Farshid's Second UE Project [ Autodesk Revit ] [ Exterior ]

http://www.shiaupload.ir/images/66935118267733371415.jpg

http://www.shiaupload.ir/images/11408698486457971339.jpg

http://www.shiaupload.ir/images/60770299919158776840.jpg

http://www.shiaupload.ir/images/00994398307805337889.jpg

http://www.shiaupload.ir/images/26816977903854490202.jpg

This looks great, did you rebuild the geometry in 3ds? Or just straight revit geometry edited in another 3d tool (for ‘uv stuff’)?
Mind talking about that a little? Revisiting ue4 to see if it is plausable to get a pretty good looking interior space in less than a couple of days. Doesn’t have to be a polished product either.

hi ArchVizVR

i create 2nd uv in 3ds max 2016 then export it to ue4

Hello,
your work seams to be very impressive, I am trying to do one project I have on Revit, it is a housing project and no matter what I do my buildings will always have UV overlaps and a NULL warning I don’t know what does it mean I even tried to split the building into small elements each with separate UVs then to be put together again in UE4 but to no avail, nothing is working for me and I don’t know we did I go wrong,

can you advise me what to do and how to fix the lights and shadows to be correct.

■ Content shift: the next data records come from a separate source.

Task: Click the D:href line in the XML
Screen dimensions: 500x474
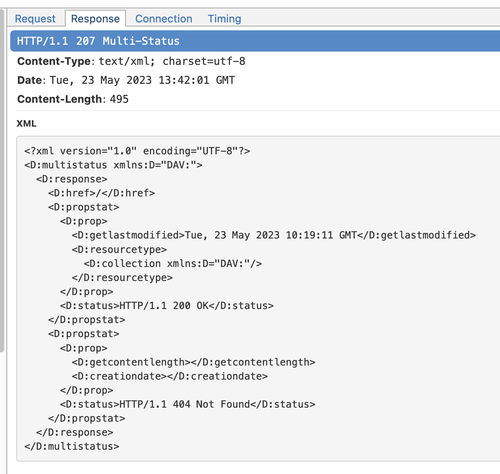Action: [x=101, y=193]
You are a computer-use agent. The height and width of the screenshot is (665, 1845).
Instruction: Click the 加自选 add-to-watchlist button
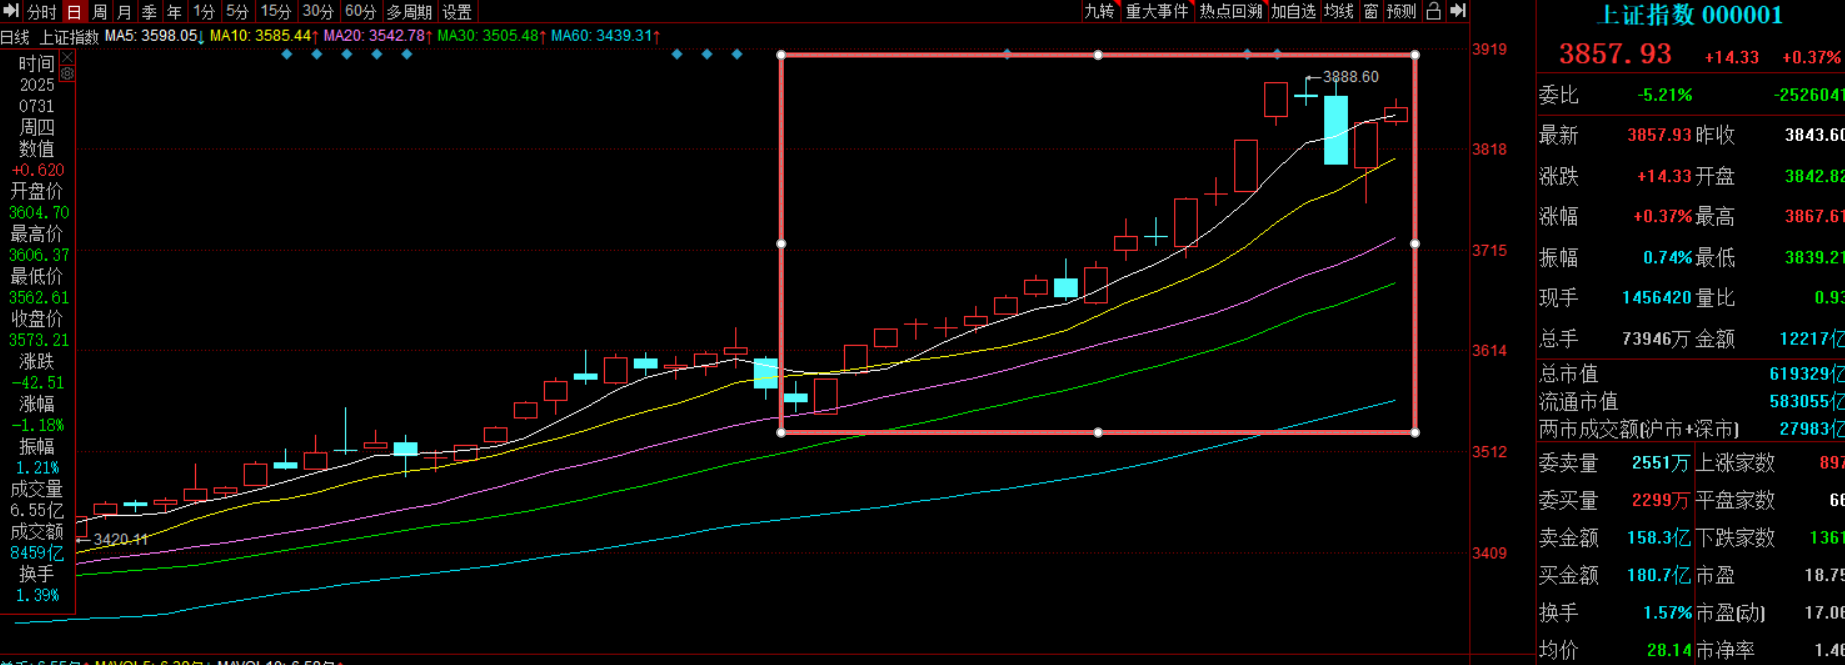1294,11
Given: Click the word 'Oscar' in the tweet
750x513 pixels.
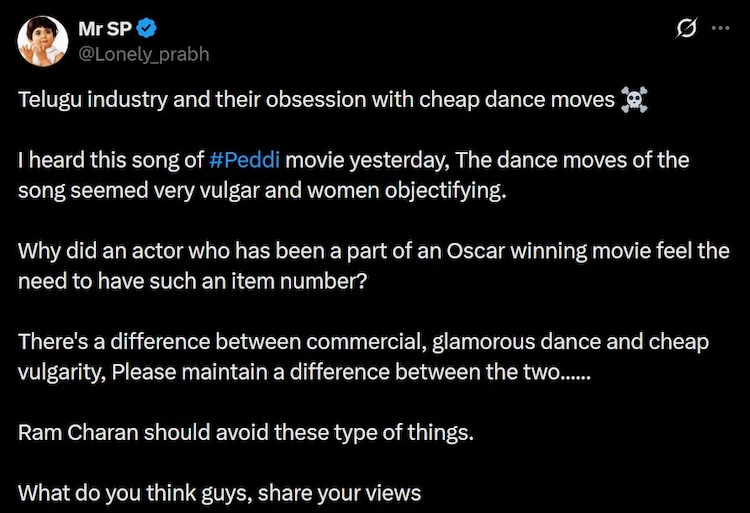Looking at the screenshot, I should pyautogui.click(x=475, y=251).
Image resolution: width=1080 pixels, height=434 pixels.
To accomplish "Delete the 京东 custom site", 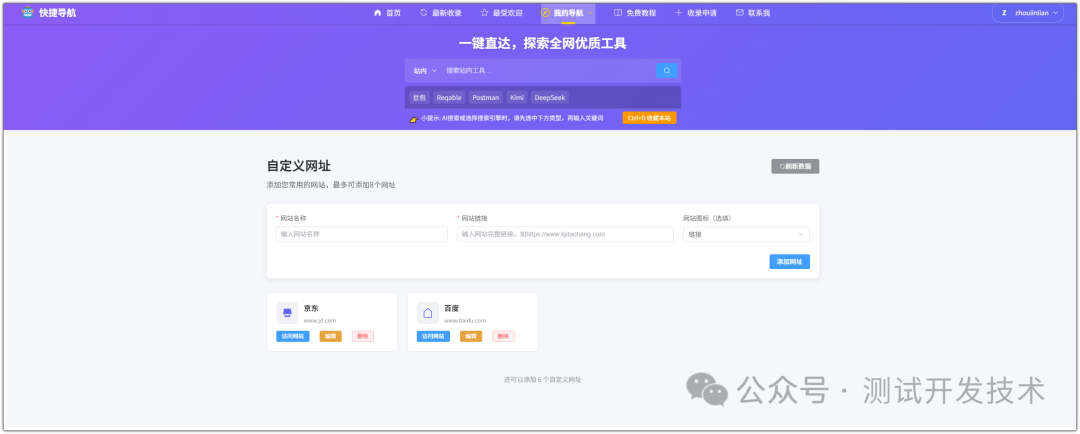I will tap(363, 336).
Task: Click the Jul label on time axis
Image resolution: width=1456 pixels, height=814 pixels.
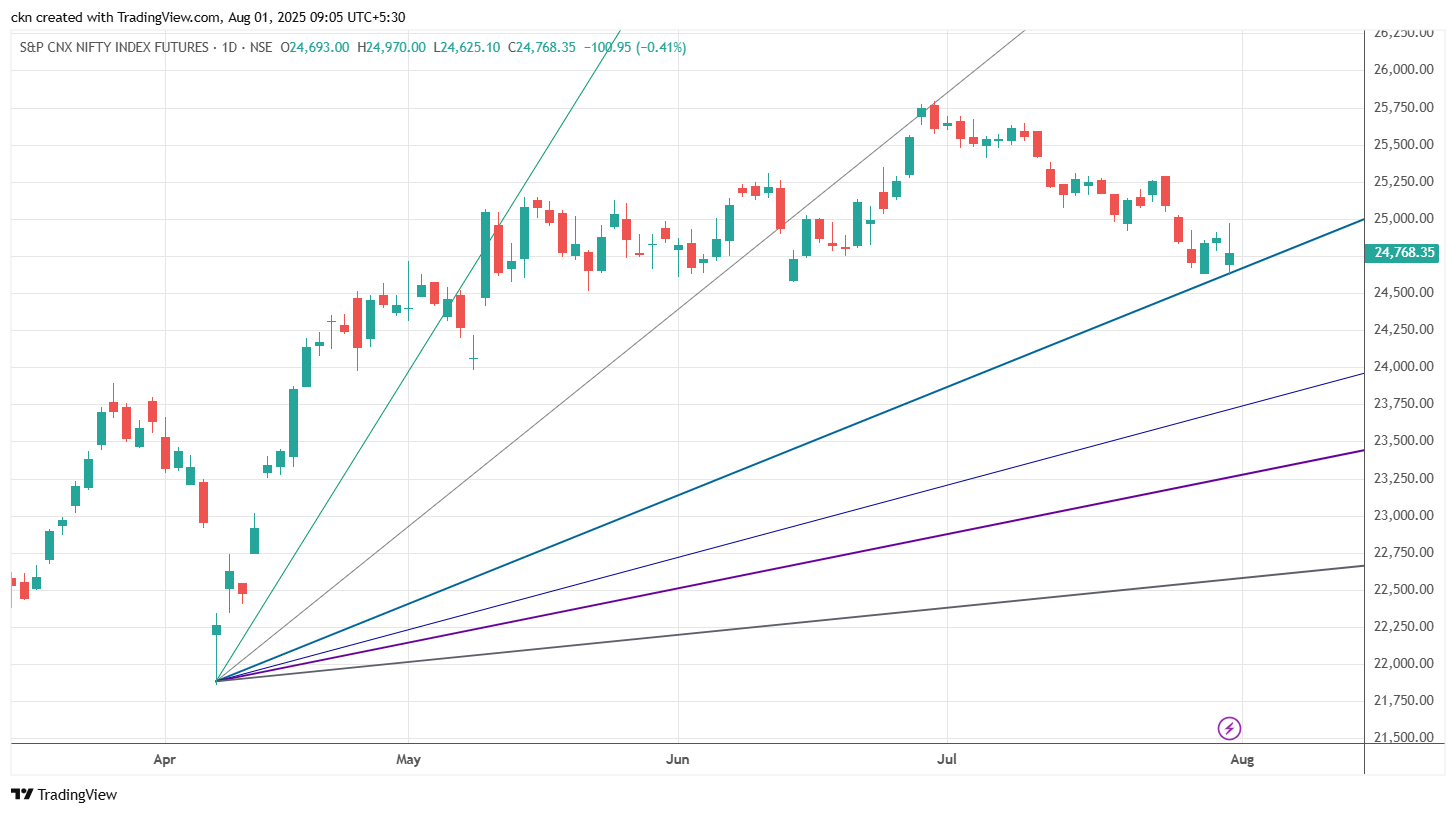Action: click(x=947, y=760)
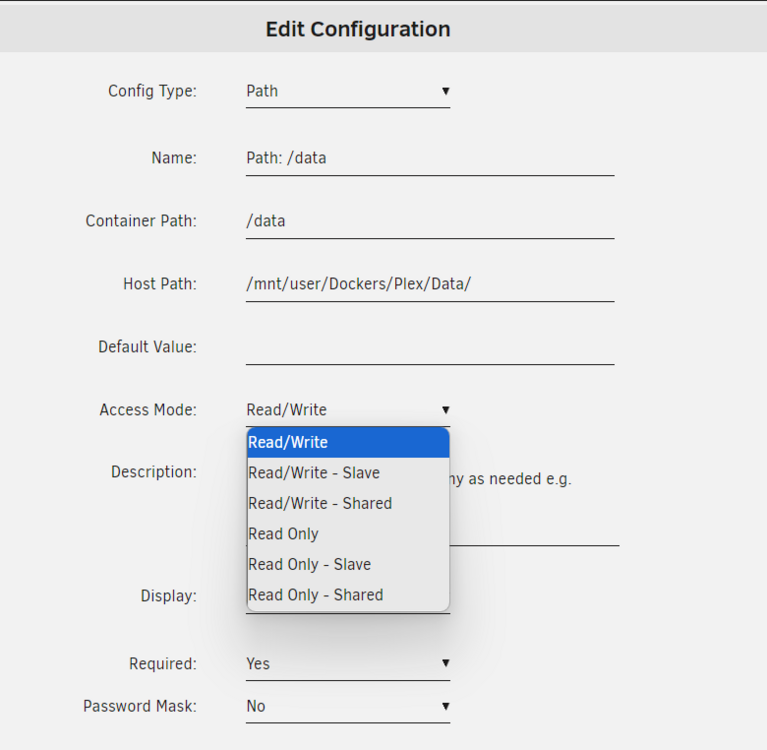The height and width of the screenshot is (750, 767).
Task: Select Read Only - Shared option
Action: point(348,595)
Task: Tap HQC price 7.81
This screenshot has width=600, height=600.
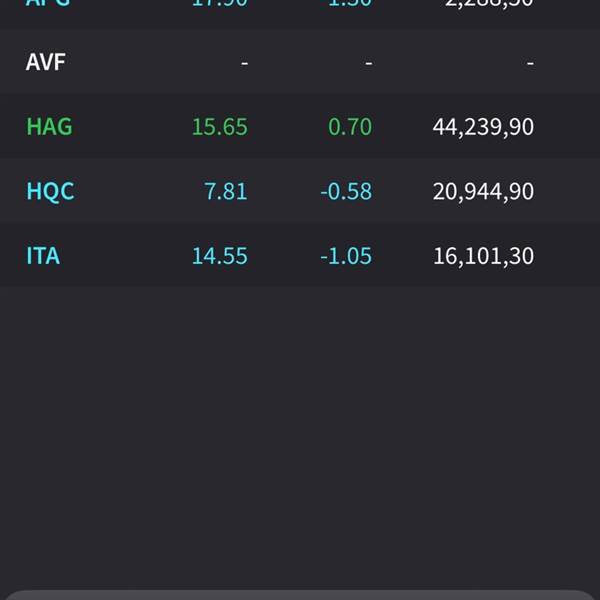Action: click(x=225, y=191)
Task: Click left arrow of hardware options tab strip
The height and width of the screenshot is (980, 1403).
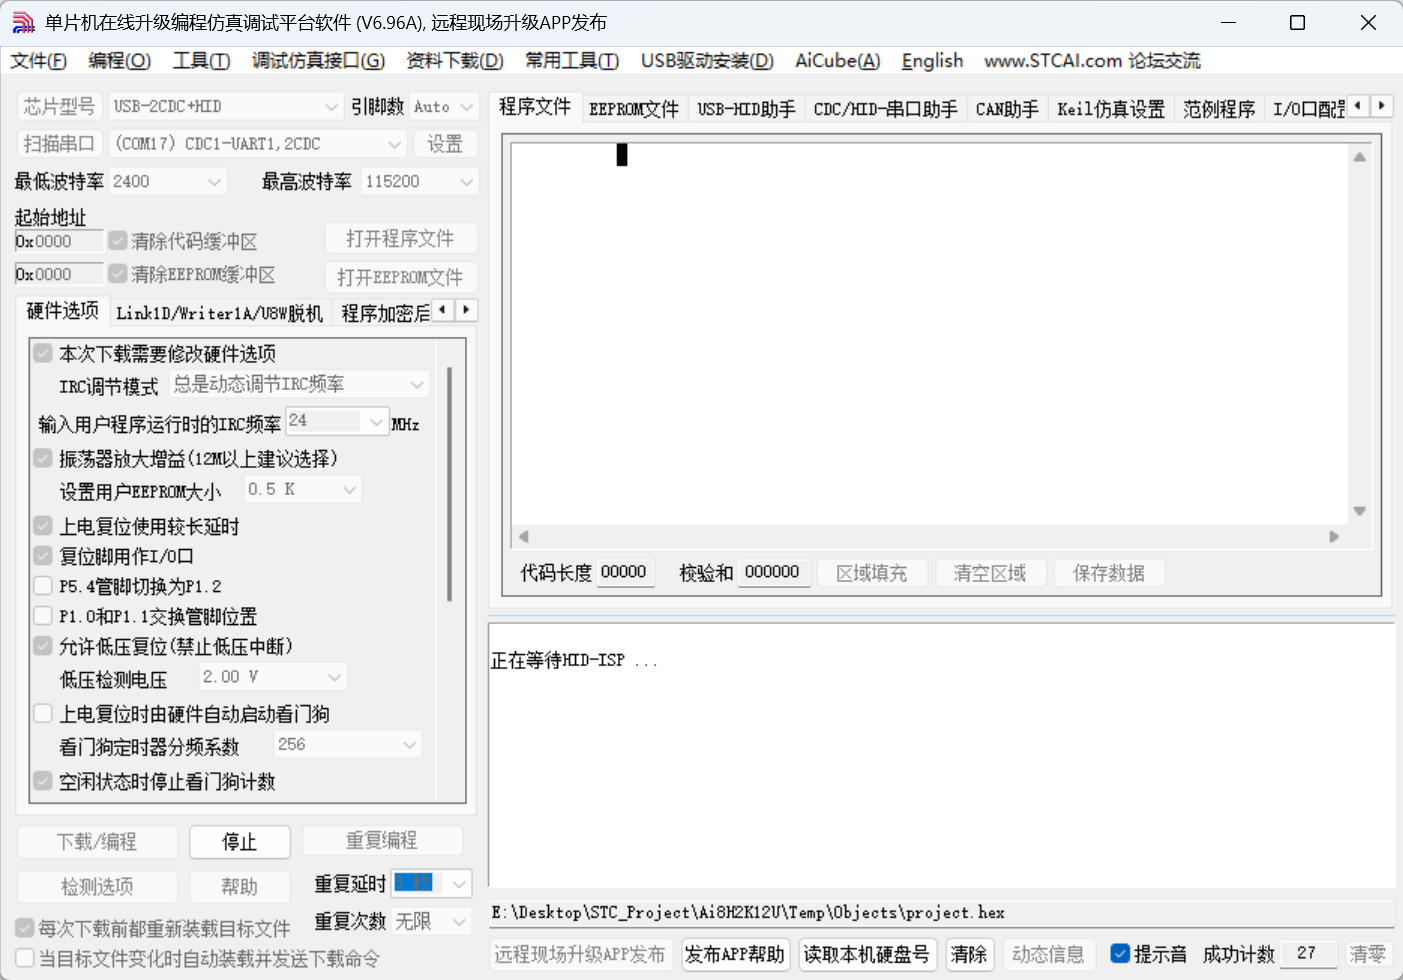Action: tap(442, 310)
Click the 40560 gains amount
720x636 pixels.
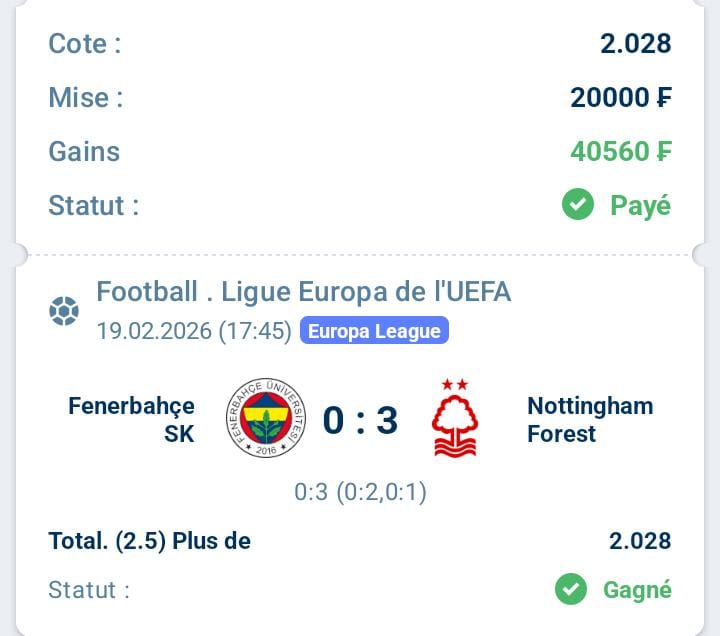(x=620, y=151)
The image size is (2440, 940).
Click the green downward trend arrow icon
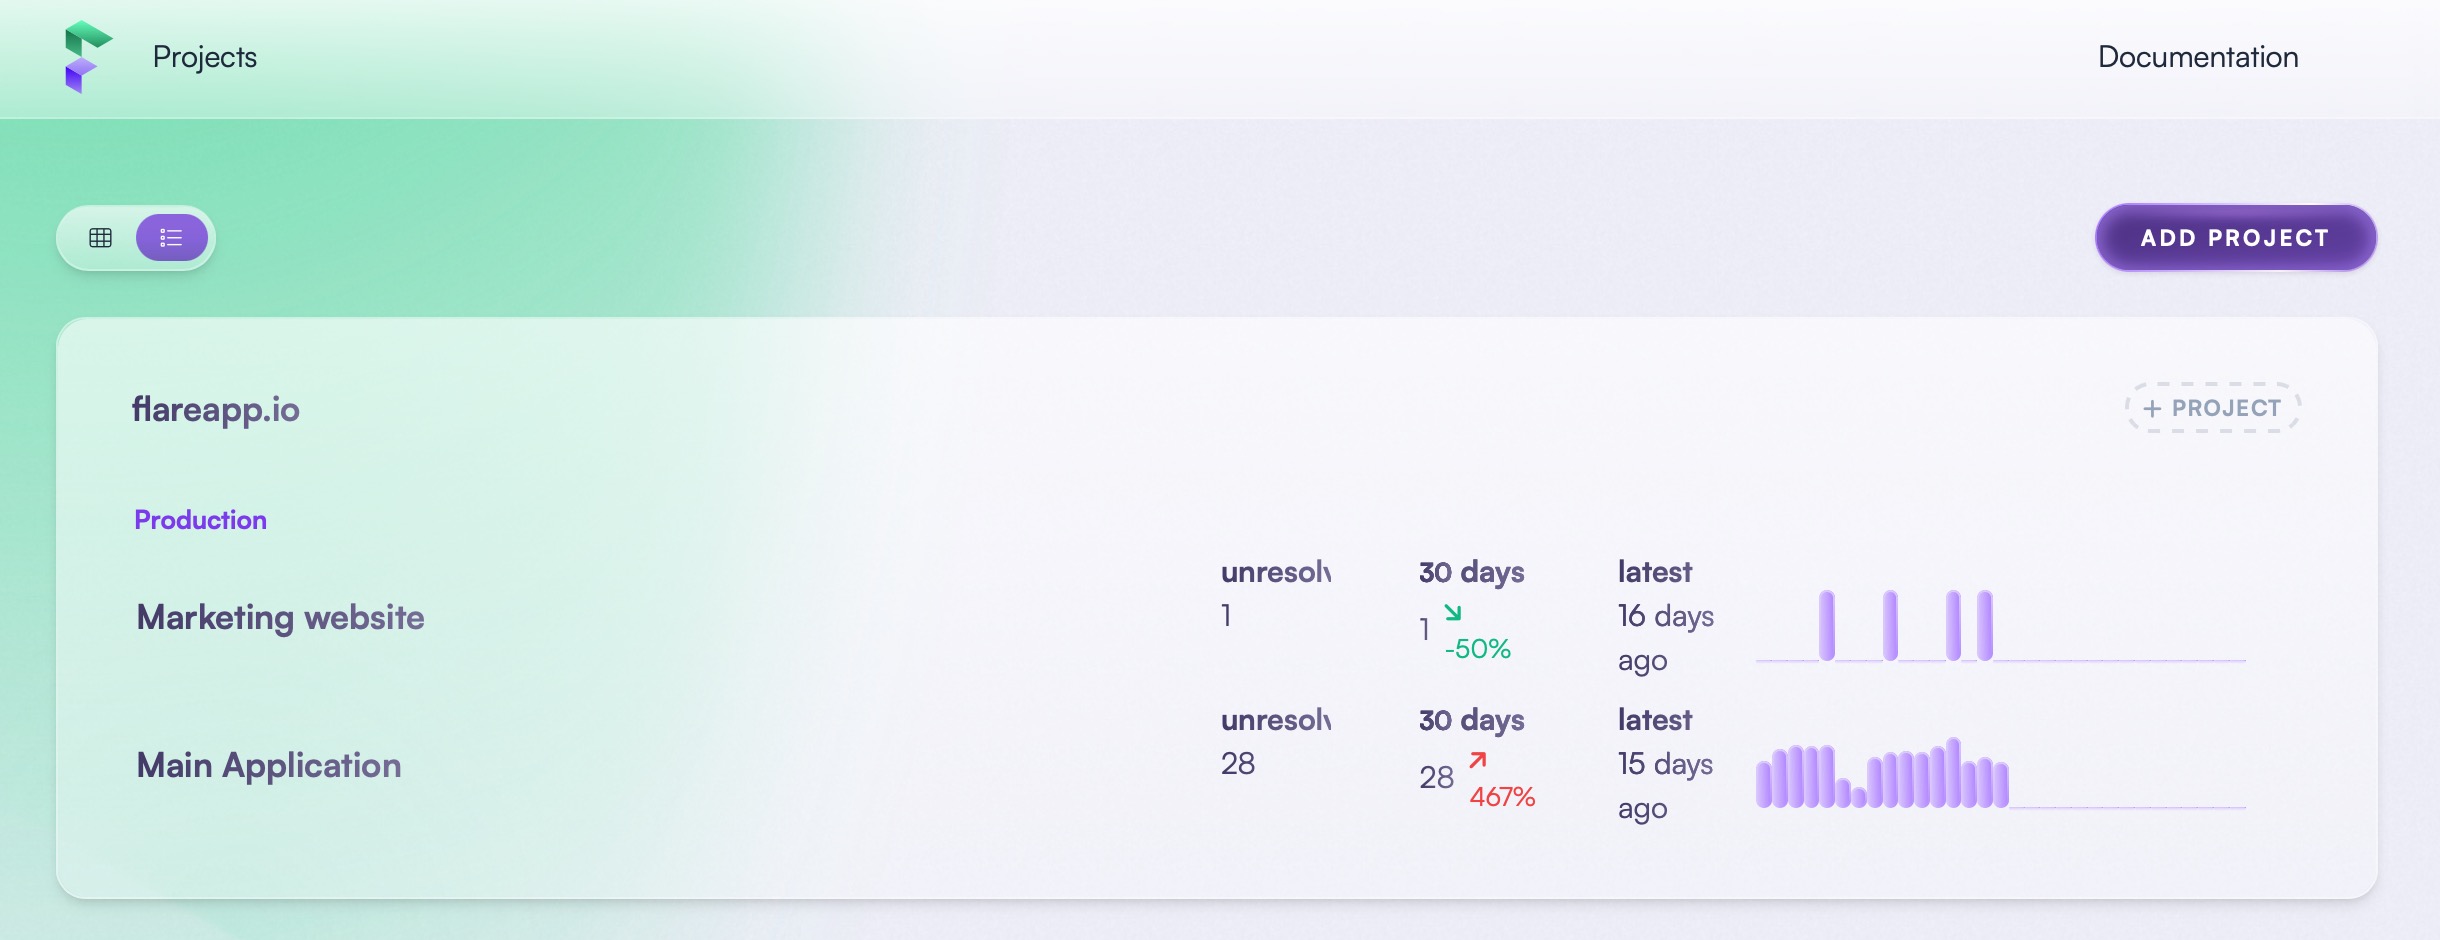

P.S. my building has a lot of grooves since it was design for precast concrete.

many thanks in advanec

Hey, might be useful to check this thread - Revit->3dsMax->Unreal Workflow - Architectural and Design Visualization - Epic Developer Community Forums

I’m doing the same process as farshid, but it gets to a point where scale matters. His project is max a two-story, no systems project. If your house has more detail than normal, remove things you might not need on the import to unreal

hi Yuss33

i work with revit 2017

you can export your model to fbx

then import it in 3ds max

then create 2nd uv with---- UVW_AutoUnwrap_V06----- for seperate objects

then export scene with UE4 TS Tools

you will never have overlap error again

https://dl.dropboxusercontent.com/u/618044/TS_Tools/TS_Tools_20140911b.zip

Hi Farshid! Can you explain your workflow in some more detail please? When you import the FBX into 3DS Max what settings do you use? Do you use combine by Revit material? Can you post a screenshot of the settings in the import dialog box? I read on one of your other threads that you had used DAE as an intermediate format. Is this a better practice than FBX? Have you tried Dynamic lighting to avoid the whole sequence with light maps?

I’ve just started out. I am using the following settings and I don’t know if this is the best practice when importing from Revit.

  • Export FBX from Revit
  • Link FBX into max using combine by Revit Material preset
  • Use Steamroller to Unwrap UVWs
  • Export with TS Tools without Zeroing the geometry (Separate FBX files are then created for each revit material)
  • Import all FBX files into UE4.

Any help would be greatly appreciated. Thanks!

I am also really interested in your workflow. I am doing the exact same steps as Ritesh. I want to be able to start baking my lighting so my scenes can run better on slower computers. Right now, my buildings are so large that using dynamic lighting and shadows essentially makes my scene unusable.

i will make new topic and will explain full tutorial Revit to UE4 with images step by step ]

Thanks Farshid! Looking forward to your tutorial… Do let us know once it is online. Thanks!